- [Приведённый отрывок]
◇ ◇ ◇ ◇

Читаем Что такое историческая социология? полностью

Исследовательская деятельность исторических демографов сосредоточена на решениях пар вступить в брак и иметь детей; они стремятся выявить факторы, объясняющие темпоральные и географические различия в коэффициентах фертильности (fertility rates). В большинстве этих исследований предпринимаются попытки объяснить личный выбор, как его представляют, например, Кингсли Дейвис (Davis, 1955), Джон Хайнал (Hajnal, 1965) и Лутц Беркнер (Berkner, 1978); многие, подобно исследователям «достижения статуса», концентрируются на индивидуальных характеристиках, чтобы объяснить различия в доходах. Эти авторы сравнивают общества, в которых пары образуют нуклеарные семьи (а стало быть, до вступления в брак и появления детей им необходимо накопить достаточно ресурсов, чтобы поддерживать собственное домохозяйство) с обществами, в которых молодые пары могут вступать в брак и иметь детей в более раннем возрасте, так как они могут опираться на поддержку той расширенной семьи, в которой они живут. Эти исследователи показывают, как совместный эффект особенностей наследования и ведения домашнего хозяйства определяет порядок доступа к земле и создает стабильные демографические закономерности[17]. Этот подход, подобно исследованиям «достижения статуса», тяготеет к тому, чтобы преемственность индивидуальных и семейных практик исследовалась отдельно от национальных и локальных экономических и политических сил, нарушающих и трансформирующих демографические и семейные закономерности, однако в свою очередь также находящихся под влиянием гендера и семьи.

◇ ◇ ◇ ◇

- [Короткая задача A]
Переведите на английский язык это предложение из приведённого отрывка: «Исследовательская деятельность исторических демографов сосредоточена на решениях пар вступить в брак и иметь детей; они стремятся выявить факторы, объясняющие темпоральные и географические различия в коэффициентах фертильности (fertility rates).»

- [Исходный листинг]
◇ ◇ ◇ ◇

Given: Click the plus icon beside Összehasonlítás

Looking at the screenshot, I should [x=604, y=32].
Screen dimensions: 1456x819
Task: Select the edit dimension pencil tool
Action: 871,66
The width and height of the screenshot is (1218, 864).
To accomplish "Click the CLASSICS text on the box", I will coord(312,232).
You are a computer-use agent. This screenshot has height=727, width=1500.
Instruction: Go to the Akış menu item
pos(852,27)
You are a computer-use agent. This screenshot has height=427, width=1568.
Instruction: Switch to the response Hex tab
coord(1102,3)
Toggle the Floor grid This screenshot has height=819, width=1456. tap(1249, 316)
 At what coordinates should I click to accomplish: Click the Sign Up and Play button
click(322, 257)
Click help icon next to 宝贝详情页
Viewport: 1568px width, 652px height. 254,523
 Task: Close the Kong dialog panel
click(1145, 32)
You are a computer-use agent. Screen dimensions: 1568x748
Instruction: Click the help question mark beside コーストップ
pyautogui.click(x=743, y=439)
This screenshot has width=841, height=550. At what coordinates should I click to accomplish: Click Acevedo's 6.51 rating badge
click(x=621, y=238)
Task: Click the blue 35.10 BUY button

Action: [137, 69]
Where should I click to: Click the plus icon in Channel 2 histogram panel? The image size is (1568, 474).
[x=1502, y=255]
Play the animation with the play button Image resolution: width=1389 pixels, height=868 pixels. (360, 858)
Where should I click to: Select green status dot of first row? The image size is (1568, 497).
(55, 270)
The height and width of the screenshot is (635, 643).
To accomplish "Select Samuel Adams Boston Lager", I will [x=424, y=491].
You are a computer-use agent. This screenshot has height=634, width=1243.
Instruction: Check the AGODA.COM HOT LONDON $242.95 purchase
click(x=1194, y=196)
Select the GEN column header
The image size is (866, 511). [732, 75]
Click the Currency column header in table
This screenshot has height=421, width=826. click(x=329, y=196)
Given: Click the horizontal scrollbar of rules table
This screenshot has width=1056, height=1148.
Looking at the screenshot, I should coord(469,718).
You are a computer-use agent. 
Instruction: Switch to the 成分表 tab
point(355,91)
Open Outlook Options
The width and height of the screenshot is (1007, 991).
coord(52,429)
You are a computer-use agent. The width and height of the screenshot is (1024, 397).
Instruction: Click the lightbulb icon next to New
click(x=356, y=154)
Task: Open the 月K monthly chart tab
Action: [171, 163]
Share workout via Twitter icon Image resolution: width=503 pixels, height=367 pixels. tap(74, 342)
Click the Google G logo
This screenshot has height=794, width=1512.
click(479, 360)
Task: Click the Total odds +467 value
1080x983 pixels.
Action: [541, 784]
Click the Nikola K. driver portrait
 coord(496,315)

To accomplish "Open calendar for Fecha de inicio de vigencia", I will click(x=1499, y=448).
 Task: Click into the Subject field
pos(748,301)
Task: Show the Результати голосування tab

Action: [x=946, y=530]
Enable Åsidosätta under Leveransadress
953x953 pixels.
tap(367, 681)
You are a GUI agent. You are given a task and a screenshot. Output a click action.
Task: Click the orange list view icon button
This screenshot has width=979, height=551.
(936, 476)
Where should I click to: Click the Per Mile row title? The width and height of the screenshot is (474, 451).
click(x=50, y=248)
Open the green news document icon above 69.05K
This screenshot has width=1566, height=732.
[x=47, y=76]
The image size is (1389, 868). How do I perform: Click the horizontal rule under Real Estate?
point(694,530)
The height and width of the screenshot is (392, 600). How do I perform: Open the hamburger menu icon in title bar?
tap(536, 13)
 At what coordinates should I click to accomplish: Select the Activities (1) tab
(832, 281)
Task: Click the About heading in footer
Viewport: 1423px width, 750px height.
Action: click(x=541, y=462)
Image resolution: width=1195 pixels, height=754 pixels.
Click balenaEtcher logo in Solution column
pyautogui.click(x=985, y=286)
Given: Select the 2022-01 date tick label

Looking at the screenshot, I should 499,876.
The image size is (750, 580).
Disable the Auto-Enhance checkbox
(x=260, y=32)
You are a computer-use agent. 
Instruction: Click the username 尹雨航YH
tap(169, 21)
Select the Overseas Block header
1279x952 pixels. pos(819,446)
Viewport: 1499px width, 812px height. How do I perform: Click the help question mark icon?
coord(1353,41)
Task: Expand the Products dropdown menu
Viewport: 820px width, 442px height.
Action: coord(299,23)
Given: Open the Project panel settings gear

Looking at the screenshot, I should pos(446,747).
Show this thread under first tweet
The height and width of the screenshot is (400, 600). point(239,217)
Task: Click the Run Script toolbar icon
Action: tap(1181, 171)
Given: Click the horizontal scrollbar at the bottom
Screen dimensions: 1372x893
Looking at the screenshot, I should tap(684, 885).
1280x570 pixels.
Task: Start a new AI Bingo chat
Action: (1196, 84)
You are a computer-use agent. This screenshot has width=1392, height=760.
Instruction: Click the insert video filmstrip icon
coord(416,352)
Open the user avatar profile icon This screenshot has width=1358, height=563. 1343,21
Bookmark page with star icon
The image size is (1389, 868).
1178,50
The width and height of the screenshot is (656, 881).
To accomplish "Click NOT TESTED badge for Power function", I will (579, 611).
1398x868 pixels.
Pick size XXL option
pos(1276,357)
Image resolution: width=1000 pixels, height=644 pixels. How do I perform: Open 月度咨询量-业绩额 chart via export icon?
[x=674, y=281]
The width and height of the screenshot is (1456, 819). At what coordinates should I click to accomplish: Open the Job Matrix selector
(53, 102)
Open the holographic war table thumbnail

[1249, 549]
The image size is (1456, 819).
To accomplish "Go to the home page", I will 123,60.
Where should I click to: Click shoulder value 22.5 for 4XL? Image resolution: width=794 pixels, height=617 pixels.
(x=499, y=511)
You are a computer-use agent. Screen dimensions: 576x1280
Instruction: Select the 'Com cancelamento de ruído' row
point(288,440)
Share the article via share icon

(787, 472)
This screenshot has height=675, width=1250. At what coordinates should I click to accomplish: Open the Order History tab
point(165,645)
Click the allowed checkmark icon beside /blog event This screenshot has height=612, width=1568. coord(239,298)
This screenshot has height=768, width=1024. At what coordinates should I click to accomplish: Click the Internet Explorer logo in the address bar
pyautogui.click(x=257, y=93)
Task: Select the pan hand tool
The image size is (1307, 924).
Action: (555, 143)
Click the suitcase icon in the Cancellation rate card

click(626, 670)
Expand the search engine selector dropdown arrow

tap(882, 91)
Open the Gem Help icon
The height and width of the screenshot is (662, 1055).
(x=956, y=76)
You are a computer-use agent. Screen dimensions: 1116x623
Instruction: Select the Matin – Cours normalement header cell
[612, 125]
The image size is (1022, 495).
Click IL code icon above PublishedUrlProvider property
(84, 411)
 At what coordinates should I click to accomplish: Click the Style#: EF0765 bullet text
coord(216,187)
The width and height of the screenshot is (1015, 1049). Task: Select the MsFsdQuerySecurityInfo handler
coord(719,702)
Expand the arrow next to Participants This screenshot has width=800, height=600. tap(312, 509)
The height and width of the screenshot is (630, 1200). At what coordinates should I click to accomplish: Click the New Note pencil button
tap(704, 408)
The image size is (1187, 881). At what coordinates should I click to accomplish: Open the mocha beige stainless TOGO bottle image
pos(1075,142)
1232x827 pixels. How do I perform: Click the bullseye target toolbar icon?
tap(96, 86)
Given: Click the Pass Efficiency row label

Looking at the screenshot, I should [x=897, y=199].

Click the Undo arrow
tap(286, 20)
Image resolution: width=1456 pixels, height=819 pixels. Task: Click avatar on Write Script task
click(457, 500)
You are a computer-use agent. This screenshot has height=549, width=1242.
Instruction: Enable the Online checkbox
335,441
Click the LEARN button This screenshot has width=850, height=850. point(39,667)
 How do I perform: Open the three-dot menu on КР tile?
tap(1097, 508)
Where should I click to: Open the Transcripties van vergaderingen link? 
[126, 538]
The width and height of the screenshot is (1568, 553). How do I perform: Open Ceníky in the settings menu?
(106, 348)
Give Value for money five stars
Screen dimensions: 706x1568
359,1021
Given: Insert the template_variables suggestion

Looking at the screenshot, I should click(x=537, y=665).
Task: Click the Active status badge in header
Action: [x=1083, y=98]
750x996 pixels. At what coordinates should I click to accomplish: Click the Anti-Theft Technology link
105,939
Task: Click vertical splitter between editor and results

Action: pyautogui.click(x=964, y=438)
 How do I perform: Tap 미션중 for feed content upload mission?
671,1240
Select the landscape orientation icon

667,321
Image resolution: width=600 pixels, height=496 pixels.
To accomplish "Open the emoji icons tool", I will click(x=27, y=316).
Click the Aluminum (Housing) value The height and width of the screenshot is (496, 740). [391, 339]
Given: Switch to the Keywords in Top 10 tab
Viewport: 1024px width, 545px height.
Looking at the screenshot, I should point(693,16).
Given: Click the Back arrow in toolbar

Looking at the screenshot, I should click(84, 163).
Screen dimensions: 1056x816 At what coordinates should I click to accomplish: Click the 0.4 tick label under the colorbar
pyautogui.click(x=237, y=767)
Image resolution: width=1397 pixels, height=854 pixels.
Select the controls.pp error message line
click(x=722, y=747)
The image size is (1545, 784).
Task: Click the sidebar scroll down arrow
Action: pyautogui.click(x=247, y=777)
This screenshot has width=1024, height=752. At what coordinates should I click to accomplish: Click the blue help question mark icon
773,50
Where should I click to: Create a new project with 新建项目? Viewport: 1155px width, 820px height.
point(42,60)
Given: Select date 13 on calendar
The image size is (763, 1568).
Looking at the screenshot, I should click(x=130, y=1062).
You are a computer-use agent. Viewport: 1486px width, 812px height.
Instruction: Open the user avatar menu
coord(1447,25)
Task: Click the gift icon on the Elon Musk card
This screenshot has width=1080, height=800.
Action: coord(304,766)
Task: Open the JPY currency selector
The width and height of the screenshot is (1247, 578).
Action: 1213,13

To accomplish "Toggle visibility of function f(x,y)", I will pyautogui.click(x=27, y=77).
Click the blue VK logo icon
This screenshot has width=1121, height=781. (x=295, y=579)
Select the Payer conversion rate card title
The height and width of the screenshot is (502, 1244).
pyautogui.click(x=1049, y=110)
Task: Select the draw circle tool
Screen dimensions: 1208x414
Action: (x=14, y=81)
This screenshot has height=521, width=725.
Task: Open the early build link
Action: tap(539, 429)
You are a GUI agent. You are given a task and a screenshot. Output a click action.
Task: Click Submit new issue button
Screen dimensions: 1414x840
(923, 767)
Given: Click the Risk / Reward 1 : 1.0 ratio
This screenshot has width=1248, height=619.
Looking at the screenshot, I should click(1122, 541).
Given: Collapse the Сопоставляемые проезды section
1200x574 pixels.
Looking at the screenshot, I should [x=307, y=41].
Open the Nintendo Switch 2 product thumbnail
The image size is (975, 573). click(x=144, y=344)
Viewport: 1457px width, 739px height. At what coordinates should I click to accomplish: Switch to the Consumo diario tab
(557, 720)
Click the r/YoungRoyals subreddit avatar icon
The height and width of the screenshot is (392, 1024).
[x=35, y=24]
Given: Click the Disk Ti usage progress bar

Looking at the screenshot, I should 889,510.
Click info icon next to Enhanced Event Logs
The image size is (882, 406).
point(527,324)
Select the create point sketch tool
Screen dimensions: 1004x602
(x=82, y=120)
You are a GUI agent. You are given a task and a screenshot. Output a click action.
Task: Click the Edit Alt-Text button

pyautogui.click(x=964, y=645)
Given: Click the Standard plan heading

◇ ◇ ◇ ◇

- [Короткая задача B]
Перепишите строки листинга без изменений: начните со строки, в которой есть «Given: Click the Disk Ti usage progress bar», и остановитесь после строки, в которой есть «(x=82, y=120)».

- [Полный ответ A]
The research of historical demographers focuses on couples' decisions to marry and have children; they seek to identify the factors that explain temporal and geographic differences in fertility rates.

- [Полный ответ B]
Given: Click the Disk Ti usage progress bar

Looking at the screenshot, I should 889,510.
Click info icon next to Enhanced Event Logs
The image size is (882, 406).
point(527,324)
Select the create point sketch tool
Screen dimensions: 1004x602
(x=82, y=120)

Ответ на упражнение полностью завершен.